Question

Show that an orthogonal matrix M with all real eigenvalues is symmetric. Hints: Method 1. When the eigenvalues are real, so are the eigenvectors, and the unitary matrix which diagonalizes M is orthogonal. Use (11.27). Method 2. From Problem 46, note that the only real eigenvalues of an orthogonal M are ±1. Thus show that $\mathit{M}\mathit{=}{\mathit{M}}^{\mathit{-}\mathit{1}}$ . Remember that M is orthogonal to show that $\mathit{M}\mathbf{=}{\mathit{M}}^{\mathbf{T}}$.

Short answer

An orthogonal matrix M with real eigen values is symmetric.

Step-by-step solution

Given Information

If an orthogonal matrix has real eigenvalues, then its eigenvectors are also real. Since, the unitary matrix that diagonalizes has eigenvectors as columns, the unitary matrix is orthogonal.
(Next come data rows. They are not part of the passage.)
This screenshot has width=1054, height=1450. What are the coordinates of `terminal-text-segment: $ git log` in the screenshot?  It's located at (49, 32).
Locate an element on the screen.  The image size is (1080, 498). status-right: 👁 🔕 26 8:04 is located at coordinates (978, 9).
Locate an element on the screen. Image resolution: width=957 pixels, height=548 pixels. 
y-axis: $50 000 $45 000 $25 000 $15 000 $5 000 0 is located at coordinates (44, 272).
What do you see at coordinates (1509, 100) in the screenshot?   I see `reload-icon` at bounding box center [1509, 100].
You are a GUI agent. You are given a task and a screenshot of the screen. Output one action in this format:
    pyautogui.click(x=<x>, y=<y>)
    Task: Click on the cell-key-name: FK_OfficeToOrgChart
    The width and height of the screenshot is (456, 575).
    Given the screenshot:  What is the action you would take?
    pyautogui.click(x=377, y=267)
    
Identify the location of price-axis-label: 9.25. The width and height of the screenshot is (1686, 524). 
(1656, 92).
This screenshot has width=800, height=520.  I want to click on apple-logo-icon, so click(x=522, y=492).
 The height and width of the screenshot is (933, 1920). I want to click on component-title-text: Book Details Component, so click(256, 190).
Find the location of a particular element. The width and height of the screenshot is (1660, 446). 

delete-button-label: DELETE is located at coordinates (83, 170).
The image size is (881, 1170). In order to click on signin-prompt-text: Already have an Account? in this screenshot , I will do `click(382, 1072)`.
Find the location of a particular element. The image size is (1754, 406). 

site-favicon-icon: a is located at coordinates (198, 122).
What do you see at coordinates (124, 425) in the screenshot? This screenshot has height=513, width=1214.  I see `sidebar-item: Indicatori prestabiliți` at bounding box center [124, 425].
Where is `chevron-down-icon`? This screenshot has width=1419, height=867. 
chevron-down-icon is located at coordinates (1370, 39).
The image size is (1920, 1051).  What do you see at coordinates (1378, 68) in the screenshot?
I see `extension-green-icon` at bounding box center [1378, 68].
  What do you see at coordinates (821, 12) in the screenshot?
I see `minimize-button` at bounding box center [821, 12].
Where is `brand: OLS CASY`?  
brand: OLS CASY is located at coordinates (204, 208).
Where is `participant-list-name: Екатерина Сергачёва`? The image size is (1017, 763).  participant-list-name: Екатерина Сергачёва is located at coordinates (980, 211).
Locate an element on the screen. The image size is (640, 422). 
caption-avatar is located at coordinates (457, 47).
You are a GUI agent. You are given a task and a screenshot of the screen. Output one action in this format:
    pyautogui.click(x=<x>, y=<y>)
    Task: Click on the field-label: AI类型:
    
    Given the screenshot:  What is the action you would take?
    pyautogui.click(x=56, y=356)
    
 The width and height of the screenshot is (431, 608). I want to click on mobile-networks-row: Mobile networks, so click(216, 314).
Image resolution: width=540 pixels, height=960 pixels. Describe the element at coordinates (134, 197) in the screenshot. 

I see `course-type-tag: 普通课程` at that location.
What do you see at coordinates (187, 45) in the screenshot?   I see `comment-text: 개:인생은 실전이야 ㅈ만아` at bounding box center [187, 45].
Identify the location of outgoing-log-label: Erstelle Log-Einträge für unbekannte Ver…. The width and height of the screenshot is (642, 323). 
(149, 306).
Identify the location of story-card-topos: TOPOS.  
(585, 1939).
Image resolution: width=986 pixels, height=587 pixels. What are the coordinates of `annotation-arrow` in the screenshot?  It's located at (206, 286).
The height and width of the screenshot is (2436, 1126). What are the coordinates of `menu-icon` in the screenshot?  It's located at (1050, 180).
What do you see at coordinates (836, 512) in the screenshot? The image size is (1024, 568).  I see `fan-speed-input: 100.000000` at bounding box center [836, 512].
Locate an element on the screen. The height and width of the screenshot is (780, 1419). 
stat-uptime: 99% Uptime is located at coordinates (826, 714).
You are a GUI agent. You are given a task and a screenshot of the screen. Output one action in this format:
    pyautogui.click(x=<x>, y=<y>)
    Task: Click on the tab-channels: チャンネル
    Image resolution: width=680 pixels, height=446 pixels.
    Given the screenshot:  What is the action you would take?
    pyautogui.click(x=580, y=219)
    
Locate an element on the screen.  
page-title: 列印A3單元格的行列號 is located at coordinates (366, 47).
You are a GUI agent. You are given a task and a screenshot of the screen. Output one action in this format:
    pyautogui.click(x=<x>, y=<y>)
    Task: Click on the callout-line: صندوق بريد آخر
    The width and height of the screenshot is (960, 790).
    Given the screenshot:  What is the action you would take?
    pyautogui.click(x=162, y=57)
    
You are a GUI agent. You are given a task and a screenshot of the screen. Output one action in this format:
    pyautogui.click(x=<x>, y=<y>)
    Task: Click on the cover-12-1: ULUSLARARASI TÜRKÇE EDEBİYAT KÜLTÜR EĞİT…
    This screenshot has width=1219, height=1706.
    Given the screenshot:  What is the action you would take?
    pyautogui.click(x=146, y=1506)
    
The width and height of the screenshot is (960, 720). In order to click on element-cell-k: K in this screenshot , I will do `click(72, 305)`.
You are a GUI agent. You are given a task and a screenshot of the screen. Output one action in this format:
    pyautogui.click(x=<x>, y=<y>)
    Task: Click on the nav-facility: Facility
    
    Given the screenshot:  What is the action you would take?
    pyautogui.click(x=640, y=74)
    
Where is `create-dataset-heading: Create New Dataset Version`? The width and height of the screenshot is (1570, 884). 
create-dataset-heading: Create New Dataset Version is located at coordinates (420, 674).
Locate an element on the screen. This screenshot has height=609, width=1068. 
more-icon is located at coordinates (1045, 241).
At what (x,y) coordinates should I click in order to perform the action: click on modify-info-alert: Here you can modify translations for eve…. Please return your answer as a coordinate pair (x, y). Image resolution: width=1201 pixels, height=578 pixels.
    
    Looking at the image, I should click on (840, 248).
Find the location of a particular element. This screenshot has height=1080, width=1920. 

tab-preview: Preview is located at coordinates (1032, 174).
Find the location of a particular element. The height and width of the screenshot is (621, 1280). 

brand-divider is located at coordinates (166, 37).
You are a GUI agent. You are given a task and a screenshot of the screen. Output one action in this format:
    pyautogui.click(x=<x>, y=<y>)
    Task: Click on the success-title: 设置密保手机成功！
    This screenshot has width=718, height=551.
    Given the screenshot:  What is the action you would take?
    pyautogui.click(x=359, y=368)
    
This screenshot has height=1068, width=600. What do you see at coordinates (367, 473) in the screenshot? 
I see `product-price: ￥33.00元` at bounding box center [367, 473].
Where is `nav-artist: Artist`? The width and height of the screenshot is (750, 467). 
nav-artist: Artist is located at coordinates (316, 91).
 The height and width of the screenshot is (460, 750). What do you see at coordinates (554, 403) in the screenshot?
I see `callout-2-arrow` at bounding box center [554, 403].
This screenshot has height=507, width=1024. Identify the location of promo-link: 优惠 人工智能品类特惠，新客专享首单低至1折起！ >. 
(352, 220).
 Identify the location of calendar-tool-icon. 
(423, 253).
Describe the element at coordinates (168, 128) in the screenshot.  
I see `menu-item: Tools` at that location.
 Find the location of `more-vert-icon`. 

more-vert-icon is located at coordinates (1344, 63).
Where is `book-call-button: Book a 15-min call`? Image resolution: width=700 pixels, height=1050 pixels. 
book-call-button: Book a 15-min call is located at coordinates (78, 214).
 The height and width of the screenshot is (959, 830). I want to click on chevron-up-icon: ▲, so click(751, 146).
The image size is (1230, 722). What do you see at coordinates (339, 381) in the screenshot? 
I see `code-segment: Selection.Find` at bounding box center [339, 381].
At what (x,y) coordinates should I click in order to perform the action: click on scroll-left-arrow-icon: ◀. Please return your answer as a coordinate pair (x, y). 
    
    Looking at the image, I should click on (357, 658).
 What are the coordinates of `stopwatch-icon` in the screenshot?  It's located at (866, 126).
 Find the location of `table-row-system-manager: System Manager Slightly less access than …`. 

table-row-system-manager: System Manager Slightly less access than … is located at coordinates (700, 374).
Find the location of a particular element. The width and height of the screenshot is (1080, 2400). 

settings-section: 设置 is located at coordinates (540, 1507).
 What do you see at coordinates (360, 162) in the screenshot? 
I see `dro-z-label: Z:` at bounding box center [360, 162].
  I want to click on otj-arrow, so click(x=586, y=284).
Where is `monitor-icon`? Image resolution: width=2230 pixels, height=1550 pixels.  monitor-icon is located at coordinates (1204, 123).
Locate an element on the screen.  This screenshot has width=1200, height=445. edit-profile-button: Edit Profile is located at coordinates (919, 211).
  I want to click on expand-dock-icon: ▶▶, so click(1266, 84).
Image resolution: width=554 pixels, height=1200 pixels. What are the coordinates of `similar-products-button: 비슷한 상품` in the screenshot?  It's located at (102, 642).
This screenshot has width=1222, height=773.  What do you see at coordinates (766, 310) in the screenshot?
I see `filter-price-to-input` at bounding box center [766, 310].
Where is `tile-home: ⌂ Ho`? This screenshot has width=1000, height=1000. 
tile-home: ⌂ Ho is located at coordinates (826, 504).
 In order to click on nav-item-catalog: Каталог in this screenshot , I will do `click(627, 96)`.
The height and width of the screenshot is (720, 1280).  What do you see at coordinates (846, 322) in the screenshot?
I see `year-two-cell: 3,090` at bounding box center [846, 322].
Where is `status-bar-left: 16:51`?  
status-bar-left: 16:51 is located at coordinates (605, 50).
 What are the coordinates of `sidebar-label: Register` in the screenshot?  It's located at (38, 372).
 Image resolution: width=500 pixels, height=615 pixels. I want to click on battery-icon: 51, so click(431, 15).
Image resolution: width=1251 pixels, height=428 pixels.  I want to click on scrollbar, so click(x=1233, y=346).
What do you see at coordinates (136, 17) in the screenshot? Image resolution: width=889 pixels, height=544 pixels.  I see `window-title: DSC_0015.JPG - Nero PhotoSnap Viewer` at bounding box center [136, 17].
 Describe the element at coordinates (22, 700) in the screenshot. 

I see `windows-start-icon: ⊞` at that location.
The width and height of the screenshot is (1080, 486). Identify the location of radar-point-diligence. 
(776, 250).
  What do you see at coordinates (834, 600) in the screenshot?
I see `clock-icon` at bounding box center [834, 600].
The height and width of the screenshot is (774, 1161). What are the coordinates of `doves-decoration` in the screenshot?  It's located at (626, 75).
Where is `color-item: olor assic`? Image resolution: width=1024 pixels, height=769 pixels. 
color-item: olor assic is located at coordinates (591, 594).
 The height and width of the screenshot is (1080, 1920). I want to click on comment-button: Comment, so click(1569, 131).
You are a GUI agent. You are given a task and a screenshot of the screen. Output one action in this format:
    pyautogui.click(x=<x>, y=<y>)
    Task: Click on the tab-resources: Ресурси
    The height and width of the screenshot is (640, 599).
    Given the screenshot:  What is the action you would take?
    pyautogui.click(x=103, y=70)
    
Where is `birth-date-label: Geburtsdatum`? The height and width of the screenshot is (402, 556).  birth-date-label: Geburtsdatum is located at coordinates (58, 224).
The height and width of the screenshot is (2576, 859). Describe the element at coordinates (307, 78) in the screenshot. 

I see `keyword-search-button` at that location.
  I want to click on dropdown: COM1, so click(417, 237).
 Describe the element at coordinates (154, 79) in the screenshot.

There is a theorem that states that a matrix which has real eigenvalues can be diagonalized by an orthogonal similarity transformation if and only if it is symmetric.

Therefore, M is symmetric.

Orthogonal Matrix

If the transpose of a square matrix containing real numbers or components equals the inverse matrix, the matrix is said to be orthogonal.

Symmetric Matrix

An orthogonal matrix whose only real eigenvalues are only $\pm 1$. We can show that $M=M^{-1}$. This means that$M^2=M{M}^{-1}=l$

The determinant of this, the LHS gives

$$\begin{gathered} det{M}^2={\left(detM\right)}^2 \\ =det{D}^2 \\ ={\left(\pm 1\right)}^2 \\ =1 \end{gathered}$$

Used the fact that $detAB=detAdetB$, the fact that $detM=detD$, where, is the diagonal matrix with eigenvalues of M , and the fact that the eigenvalues are $\pm 1$and $e^{\pm i\theta }$.

Therefore, $M=M^{-1}$. Since, M is orthogonal,$M^{-1}=M^T$ , which gives $M=M^T$. Therefore, M is symmetric.